## [WORK INSTRUCTIONS]
Return the records below in full. Keep every word exact and skip the images.

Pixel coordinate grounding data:
######

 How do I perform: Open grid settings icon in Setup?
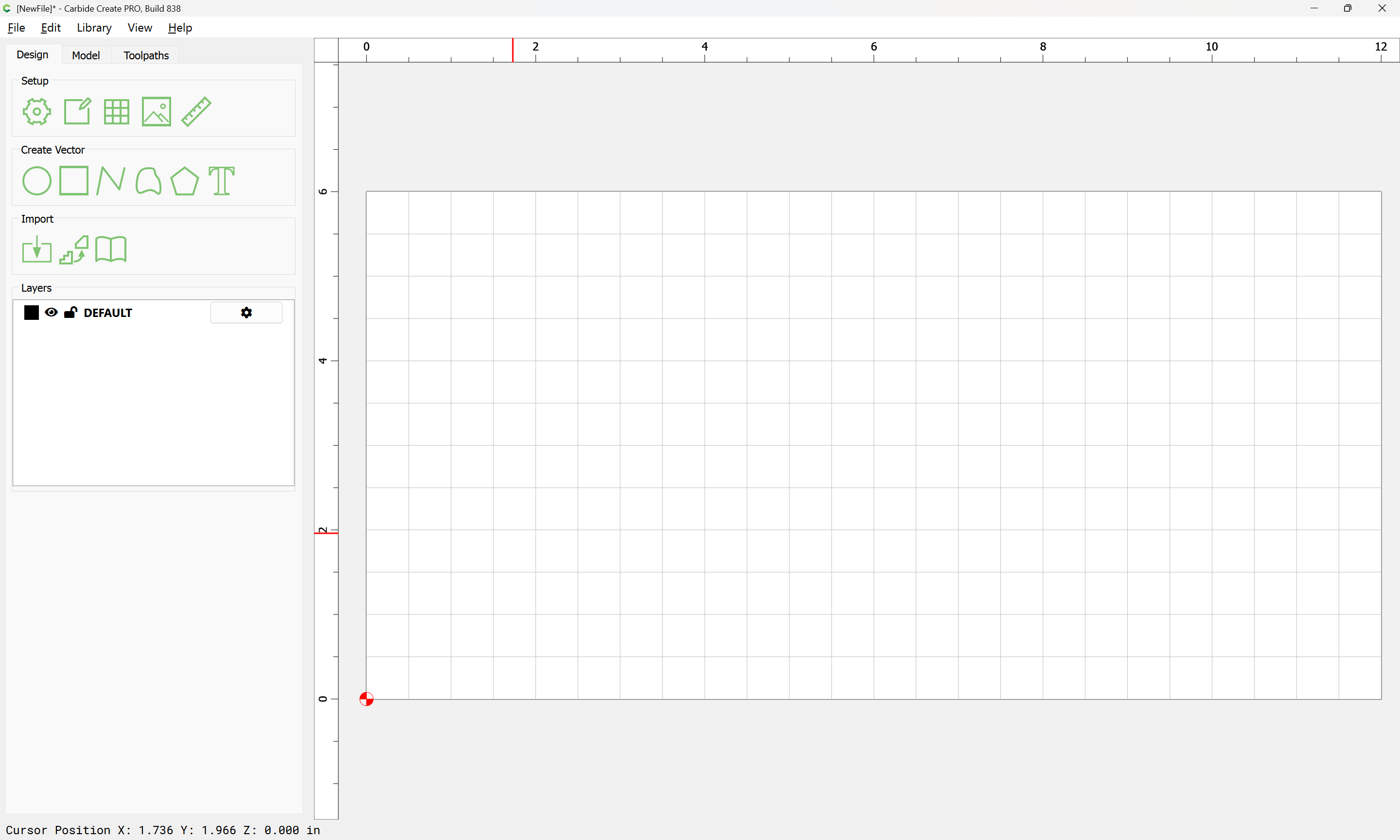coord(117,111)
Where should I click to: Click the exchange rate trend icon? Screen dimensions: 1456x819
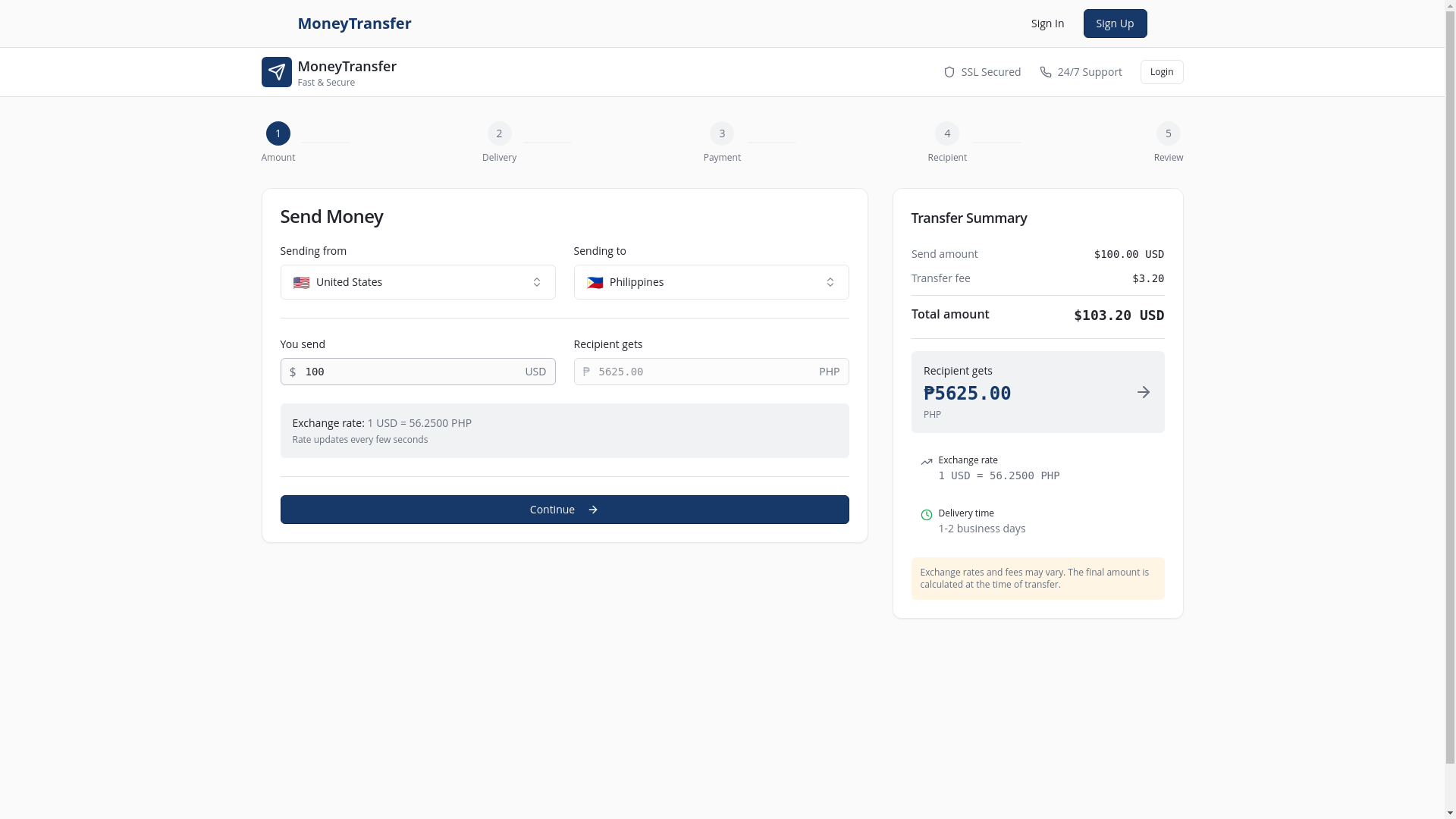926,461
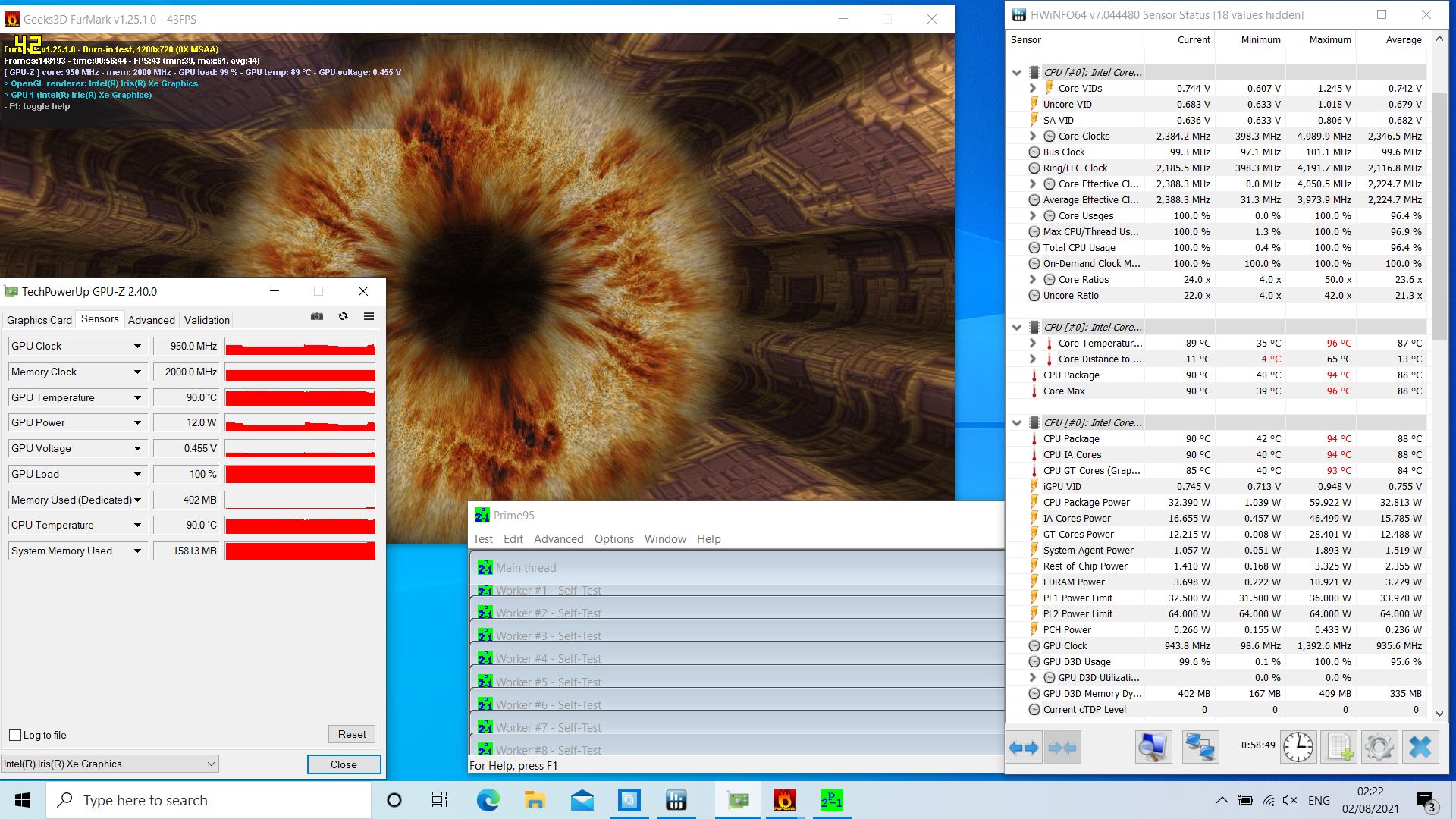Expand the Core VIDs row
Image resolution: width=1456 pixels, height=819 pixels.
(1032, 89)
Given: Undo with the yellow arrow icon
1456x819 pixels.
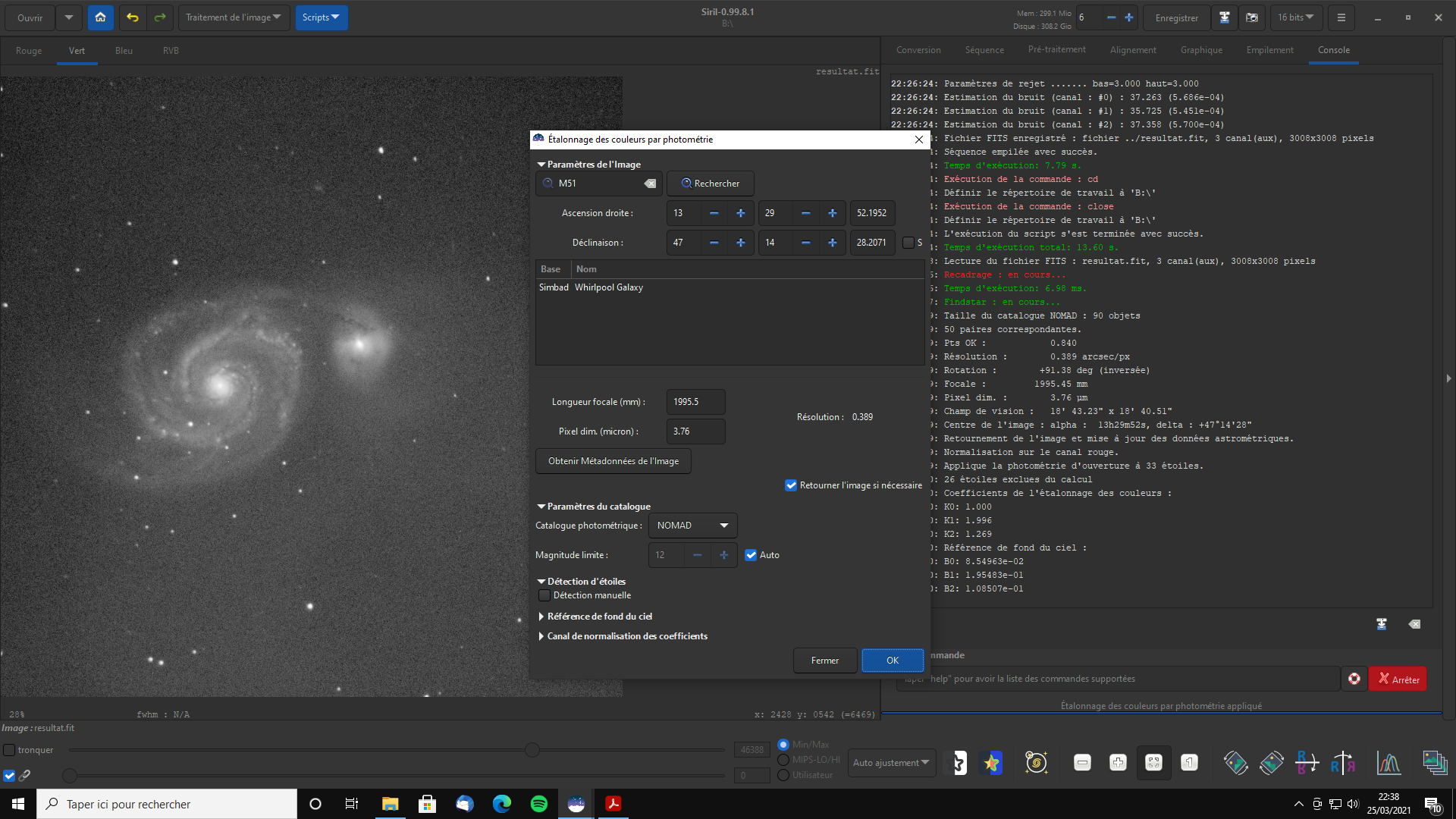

######

## [RESPONSE BELOW]
 How do I perform: Open grid settings icon in Setup?
coord(117,111)
Where should I click to: Click the exchange rate trend icon? Screen dimensions: 1456x819
926,461
Expand the Core VIDs row
Image resolution: width=1456 pixels, height=819 pixels.
(1032, 89)
Given: Undo with the yellow arrow icon
1456x819 pixels.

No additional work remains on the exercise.